Problem requirements: Copy the data between the lines holding "The image size" and "coord(95,178)", inclusive, swapping "print icon" for "share icon" and changing nothing else. Leave out the pictures.

Given entries:
↓↓↓
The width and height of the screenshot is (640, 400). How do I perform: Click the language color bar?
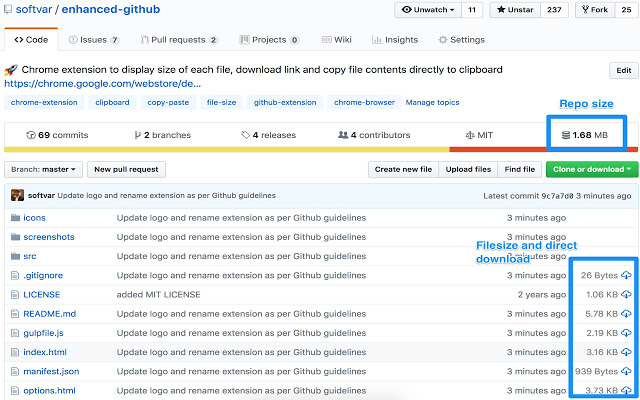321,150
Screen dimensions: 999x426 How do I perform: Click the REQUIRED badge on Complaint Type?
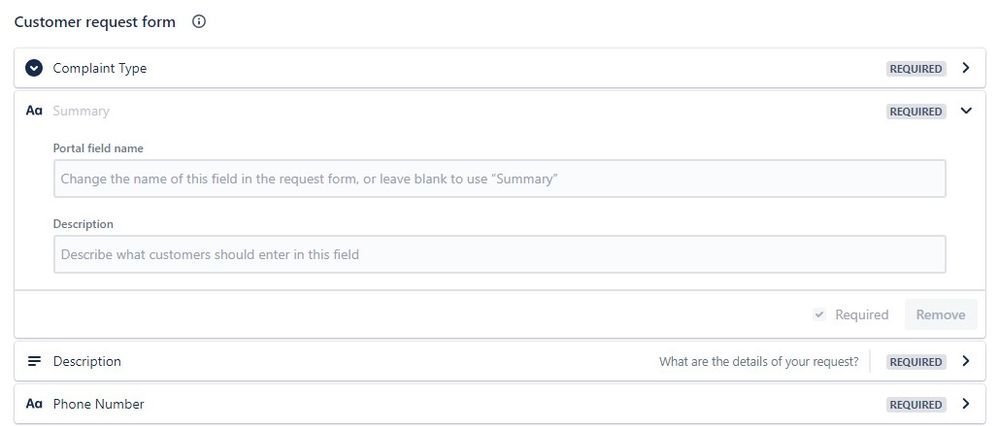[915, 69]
↑↑↑
↓↓↓
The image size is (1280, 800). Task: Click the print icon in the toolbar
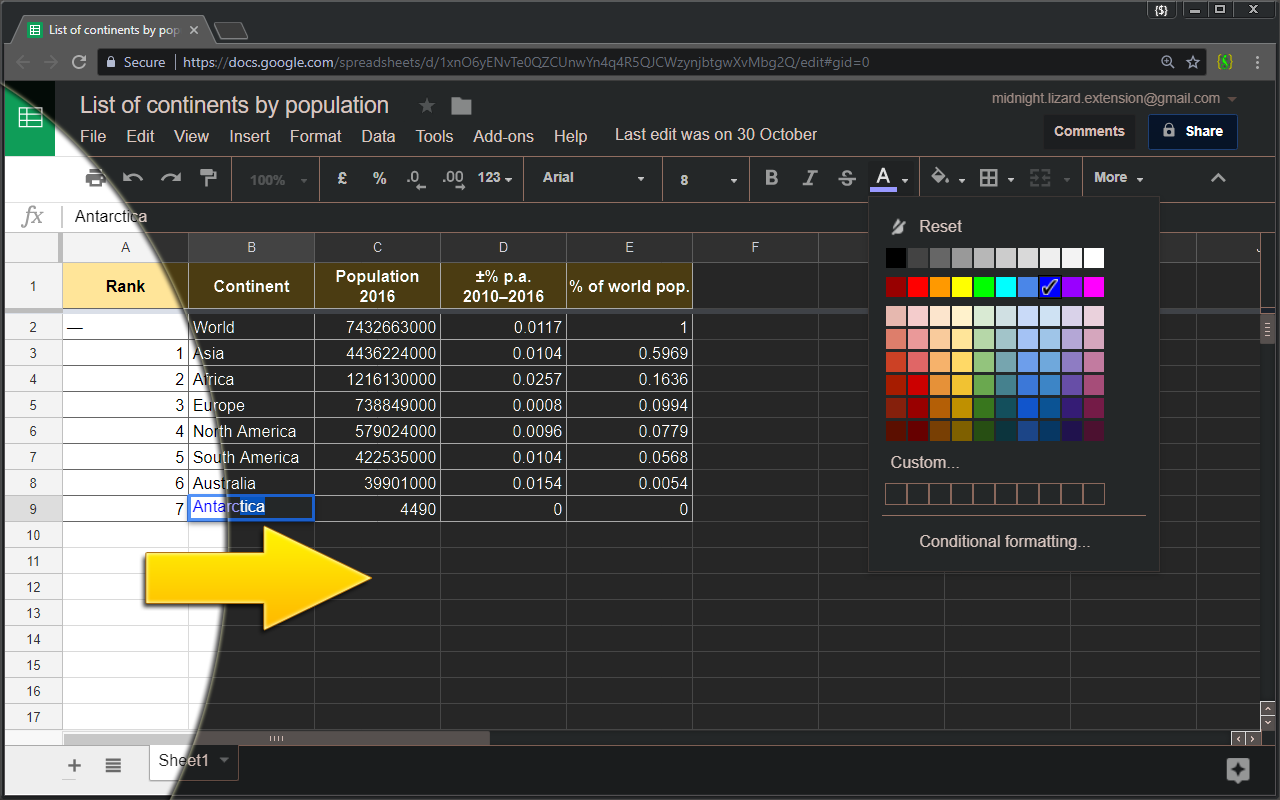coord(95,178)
↑↑↑
Solution:
The image size is (1280, 800). Task: Click the share icon in the toolbar
coord(95,178)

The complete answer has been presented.